* [Input data]:

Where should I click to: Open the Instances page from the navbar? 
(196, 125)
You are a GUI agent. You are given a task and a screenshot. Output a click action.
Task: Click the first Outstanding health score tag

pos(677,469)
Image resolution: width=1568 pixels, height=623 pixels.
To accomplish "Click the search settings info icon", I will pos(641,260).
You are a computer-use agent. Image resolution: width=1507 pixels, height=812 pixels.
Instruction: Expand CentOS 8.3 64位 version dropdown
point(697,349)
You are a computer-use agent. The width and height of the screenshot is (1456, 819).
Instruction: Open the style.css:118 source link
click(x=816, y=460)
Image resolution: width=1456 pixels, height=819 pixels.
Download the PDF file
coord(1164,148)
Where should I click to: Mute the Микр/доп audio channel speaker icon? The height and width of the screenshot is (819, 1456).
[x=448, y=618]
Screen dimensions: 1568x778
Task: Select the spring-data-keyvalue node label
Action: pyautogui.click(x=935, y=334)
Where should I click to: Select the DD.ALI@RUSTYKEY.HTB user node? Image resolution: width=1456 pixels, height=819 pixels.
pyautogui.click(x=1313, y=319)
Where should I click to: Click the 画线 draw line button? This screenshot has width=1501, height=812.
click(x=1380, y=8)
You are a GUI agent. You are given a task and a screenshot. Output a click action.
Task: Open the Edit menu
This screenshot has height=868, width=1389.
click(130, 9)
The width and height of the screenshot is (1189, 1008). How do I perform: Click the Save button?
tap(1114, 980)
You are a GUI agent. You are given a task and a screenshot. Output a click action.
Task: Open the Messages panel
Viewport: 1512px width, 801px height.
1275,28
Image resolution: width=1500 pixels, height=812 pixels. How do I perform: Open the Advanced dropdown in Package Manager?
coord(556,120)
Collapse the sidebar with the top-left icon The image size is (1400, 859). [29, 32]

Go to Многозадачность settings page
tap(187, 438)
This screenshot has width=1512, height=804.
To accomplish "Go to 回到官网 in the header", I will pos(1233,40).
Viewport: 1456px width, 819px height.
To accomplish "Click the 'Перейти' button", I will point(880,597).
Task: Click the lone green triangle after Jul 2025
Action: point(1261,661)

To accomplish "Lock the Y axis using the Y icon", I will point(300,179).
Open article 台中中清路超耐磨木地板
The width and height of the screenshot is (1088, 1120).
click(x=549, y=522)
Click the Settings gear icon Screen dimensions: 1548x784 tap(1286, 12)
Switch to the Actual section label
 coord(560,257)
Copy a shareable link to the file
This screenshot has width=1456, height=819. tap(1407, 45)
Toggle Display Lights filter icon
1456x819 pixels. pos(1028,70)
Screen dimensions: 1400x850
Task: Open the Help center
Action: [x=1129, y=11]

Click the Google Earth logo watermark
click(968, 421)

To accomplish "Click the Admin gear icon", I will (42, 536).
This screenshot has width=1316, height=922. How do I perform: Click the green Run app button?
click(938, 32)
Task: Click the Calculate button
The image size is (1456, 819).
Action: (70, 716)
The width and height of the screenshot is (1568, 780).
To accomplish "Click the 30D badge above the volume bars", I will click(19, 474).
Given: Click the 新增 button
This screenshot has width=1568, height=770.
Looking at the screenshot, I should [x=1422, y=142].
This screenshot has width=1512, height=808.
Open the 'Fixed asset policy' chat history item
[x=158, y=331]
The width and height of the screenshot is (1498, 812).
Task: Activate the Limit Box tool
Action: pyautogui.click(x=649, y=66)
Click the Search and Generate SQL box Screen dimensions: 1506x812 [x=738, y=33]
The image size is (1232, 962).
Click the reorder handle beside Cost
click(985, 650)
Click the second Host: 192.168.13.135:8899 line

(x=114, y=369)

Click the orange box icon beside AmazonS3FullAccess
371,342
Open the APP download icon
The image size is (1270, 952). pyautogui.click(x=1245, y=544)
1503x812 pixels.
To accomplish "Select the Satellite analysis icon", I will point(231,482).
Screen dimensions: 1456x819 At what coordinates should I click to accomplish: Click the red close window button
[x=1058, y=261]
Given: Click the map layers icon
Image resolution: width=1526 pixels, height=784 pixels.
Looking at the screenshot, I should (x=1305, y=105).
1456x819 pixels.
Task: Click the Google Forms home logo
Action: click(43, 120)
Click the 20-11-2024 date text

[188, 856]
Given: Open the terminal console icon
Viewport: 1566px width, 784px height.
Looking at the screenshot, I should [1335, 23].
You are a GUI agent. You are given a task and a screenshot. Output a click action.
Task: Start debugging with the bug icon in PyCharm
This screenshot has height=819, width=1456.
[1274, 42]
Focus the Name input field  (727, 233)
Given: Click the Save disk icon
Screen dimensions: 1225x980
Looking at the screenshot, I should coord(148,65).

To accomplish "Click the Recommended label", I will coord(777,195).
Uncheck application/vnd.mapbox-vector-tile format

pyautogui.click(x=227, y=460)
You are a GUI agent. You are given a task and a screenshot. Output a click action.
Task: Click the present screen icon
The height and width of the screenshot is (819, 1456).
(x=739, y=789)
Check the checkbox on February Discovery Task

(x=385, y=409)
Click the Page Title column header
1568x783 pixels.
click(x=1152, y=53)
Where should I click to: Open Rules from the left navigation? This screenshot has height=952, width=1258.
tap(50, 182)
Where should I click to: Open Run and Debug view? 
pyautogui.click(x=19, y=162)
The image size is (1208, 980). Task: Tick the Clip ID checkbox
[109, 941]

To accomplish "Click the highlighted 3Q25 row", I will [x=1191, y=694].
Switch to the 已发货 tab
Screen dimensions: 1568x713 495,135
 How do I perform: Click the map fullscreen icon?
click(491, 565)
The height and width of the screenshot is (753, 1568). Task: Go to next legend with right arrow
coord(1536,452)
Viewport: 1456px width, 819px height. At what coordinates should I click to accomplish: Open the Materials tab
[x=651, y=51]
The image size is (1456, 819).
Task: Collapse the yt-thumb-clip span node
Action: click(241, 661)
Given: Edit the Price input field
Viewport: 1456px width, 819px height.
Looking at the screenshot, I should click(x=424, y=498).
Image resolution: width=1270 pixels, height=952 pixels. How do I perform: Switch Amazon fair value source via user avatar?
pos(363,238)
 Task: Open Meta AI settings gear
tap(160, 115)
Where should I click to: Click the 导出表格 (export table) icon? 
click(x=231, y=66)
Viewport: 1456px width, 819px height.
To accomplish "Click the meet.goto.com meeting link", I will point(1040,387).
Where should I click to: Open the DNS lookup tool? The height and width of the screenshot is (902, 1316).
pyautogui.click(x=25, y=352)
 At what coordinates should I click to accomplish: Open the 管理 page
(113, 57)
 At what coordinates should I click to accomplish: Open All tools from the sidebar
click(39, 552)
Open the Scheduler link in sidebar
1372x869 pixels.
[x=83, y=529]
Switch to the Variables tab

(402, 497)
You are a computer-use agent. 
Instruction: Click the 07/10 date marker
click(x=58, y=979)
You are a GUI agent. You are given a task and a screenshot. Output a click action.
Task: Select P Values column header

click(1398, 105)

* [Your task]:
Go through the listing above and restate it word for word.

* [Completed task]:
Where should I click to: Open the Instances page from the navbar? 
(196, 125)
You are a GUI agent. You are given a task and a screenshot. Output a click action.
Task: Click the first Outstanding health score tag

pos(677,469)
Image resolution: width=1568 pixels, height=623 pixels.
To accomplish "Click the search settings info icon", I will pos(641,260).
You are a computer-use agent. Image resolution: width=1507 pixels, height=812 pixels.
Instruction: Expand CentOS 8.3 64位 version dropdown
point(697,349)
You are a computer-use agent. The width and height of the screenshot is (1456, 819).
Instruction: Open the style.css:118 source link
click(x=816, y=460)
Image resolution: width=1456 pixels, height=819 pixels.
Download the PDF file
coord(1164,148)
Where should I click to: Mute the Микр/доп audio channel speaker icon? The height and width of the screenshot is (819, 1456).
[x=448, y=618]
Screen dimensions: 1568x778
Task: Select the spring-data-keyvalue node label
Action: pyautogui.click(x=935, y=334)
Where should I click to: Select the DD.ALI@RUSTYKEY.HTB user node? Image resolution: width=1456 pixels, height=819 pixels.
pyautogui.click(x=1313, y=319)
Where should I click to: Click the 画线 draw line button? This screenshot has width=1501, height=812.
click(x=1380, y=8)
You are a GUI agent. You are given a task and a screenshot. Output a click action.
Task: Open the Edit menu
This screenshot has height=868, width=1389.
click(130, 9)
The width and height of the screenshot is (1189, 1008). How do I perform: Click the Save button?
tap(1114, 980)
You are a GUI agent. You are given a task and a screenshot. Output a click action.
Task: Open the Messages panel
Viewport: 1512px width, 801px height.
1275,28
Image resolution: width=1500 pixels, height=812 pixels. How do I perform: Open the Advanced dropdown in Package Manager?
coord(556,120)
Collapse the sidebar with the top-left icon The image size is (1400, 859). [29, 32]

Go to Многозадачность settings page
tap(187, 438)
This screenshot has width=1512, height=804.
To accomplish "Go to 回到官网 in the header", I will pos(1233,40).
Viewport: 1456px width, 819px height.
To accomplish "Click the 'Перейти' button", I will point(880,597).
Task: Click the lone green triangle after Jul 2025
Action: point(1261,661)

To accomplish "Lock the Y axis using the Y icon", I will point(300,179).
Open article 台中中清路超耐磨木地板
The width and height of the screenshot is (1088, 1120).
click(x=549, y=522)
Click the Settings gear icon Screen dimensions: 1548x784 tap(1286, 12)
Switch to the Actual section label
 coord(560,257)
Copy a shareable link to the file
This screenshot has width=1456, height=819. tap(1407, 45)
Toggle Display Lights filter icon
1456x819 pixels. pos(1028,70)
Screen dimensions: 1400x850
Task: Open the Help center
Action: [x=1129, y=11]

Click the Google Earth logo watermark
click(968, 421)

To accomplish "Click the Admin gear icon", I will (42, 536).
This screenshot has width=1316, height=922. How do I perform: Click the green Run app button?
click(938, 32)
Task: Click the Calculate button
The image size is (1456, 819).
Action: (70, 716)
The width and height of the screenshot is (1568, 780).
To accomplish "Click the 30D badge above the volume bars", I will click(19, 474).
Given: Click the 新增 button
This screenshot has width=1568, height=770.
Looking at the screenshot, I should [x=1422, y=142].
This screenshot has width=1512, height=808.
Open the 'Fixed asset policy' chat history item
[x=158, y=331]
The width and height of the screenshot is (1498, 812).
Task: Activate the Limit Box tool
Action: pyautogui.click(x=649, y=66)
Click the Search and Generate SQL box Screen dimensions: 1506x812 [x=738, y=33]
The image size is (1232, 962).
Click the reorder handle beside Cost
click(985, 650)
Click the second Host: 192.168.13.135:8899 line

(x=114, y=369)

Click the orange box icon beside AmazonS3FullAccess
371,342
Open the APP download icon
The image size is (1270, 952). pyautogui.click(x=1245, y=544)
1503x812 pixels.
To accomplish "Select the Satellite analysis icon", I will point(231,482).
Screen dimensions: 1456x819 At what coordinates should I click to accomplish: Click the red close window button
[x=1058, y=261]
Given: Click the map layers icon
Image resolution: width=1526 pixels, height=784 pixels.
Looking at the screenshot, I should (x=1305, y=105).
1456x819 pixels.
Task: Click the Google Forms home logo
Action: click(43, 120)
Click the 20-11-2024 date text

[188, 856]
Given: Open the terminal console icon
Viewport: 1566px width, 784px height.
Looking at the screenshot, I should [1335, 23].
You are a GUI agent. You are given a task and a screenshot. Output a click action.
Task: Start debugging with the bug icon in PyCharm
This screenshot has height=819, width=1456.
[1274, 42]
Focus the Name input field  (727, 233)
Given: Click the Save disk icon
Screen dimensions: 1225x980
Looking at the screenshot, I should coord(148,65).

To accomplish "Click the Recommended label", I will coord(777,195).
Uncheck application/vnd.mapbox-vector-tile format

pyautogui.click(x=227, y=460)
You are a GUI agent. You are given a task and a screenshot. Output a click action.
Task: Click the present screen icon
The height and width of the screenshot is (819, 1456).
(x=739, y=789)
Check the checkbox on February Discovery Task

(x=385, y=409)
Click the Page Title column header
1568x783 pixels.
click(x=1152, y=53)
Where should I click to: Open Rules from the left navigation? This screenshot has height=952, width=1258.
tap(50, 182)
Where should I click to: Open Run and Debug view? 
pyautogui.click(x=19, y=162)
The image size is (1208, 980). Task: Tick the Clip ID checkbox
[109, 941]

To accomplish "Click the highlighted 3Q25 row", I will [x=1191, y=694].
Switch to the 已发货 tab
Screen dimensions: 1568x713 495,135
 How do I perform: Click the map fullscreen icon?
click(491, 565)
The height and width of the screenshot is (753, 1568). Task: Go to next legend with right arrow
coord(1536,452)
Viewport: 1456px width, 819px height. At what coordinates should I click to accomplish: Open the Materials tab
[x=651, y=51]
The image size is (1456, 819).
Task: Collapse the yt-thumb-clip span node
Action: click(241, 661)
Given: Edit the Price input field
Viewport: 1456px width, 819px height.
Looking at the screenshot, I should click(x=424, y=498).
Image resolution: width=1270 pixels, height=952 pixels. How do I perform: Switch Amazon fair value source via user avatar?
pos(363,238)
 Task: Open Meta AI settings gear
tap(160, 115)
Where should I click to: Click the 导出表格 (export table) icon? 
click(x=231, y=66)
Viewport: 1456px width, 819px height.
To accomplish "Click the meet.goto.com meeting link", I will point(1040,387).
Where should I click to: Open the DNS lookup tool? The height and width of the screenshot is (902, 1316).
pyautogui.click(x=25, y=352)
 At what coordinates should I click to accomplish: Open the 管理 page
(113, 57)
 At what coordinates should I click to accomplish: Open All tools from the sidebar
click(39, 552)
Open the Scheduler link in sidebar
1372x869 pixels.
[x=83, y=529]
Switch to the Variables tab

(402, 497)
You are a computer-use agent. 
Instruction: Click the 07/10 date marker
click(x=58, y=979)
You are a GUI agent. You are given a task and a screenshot. Output a click action.
Task: Select P Values column header

click(1398, 105)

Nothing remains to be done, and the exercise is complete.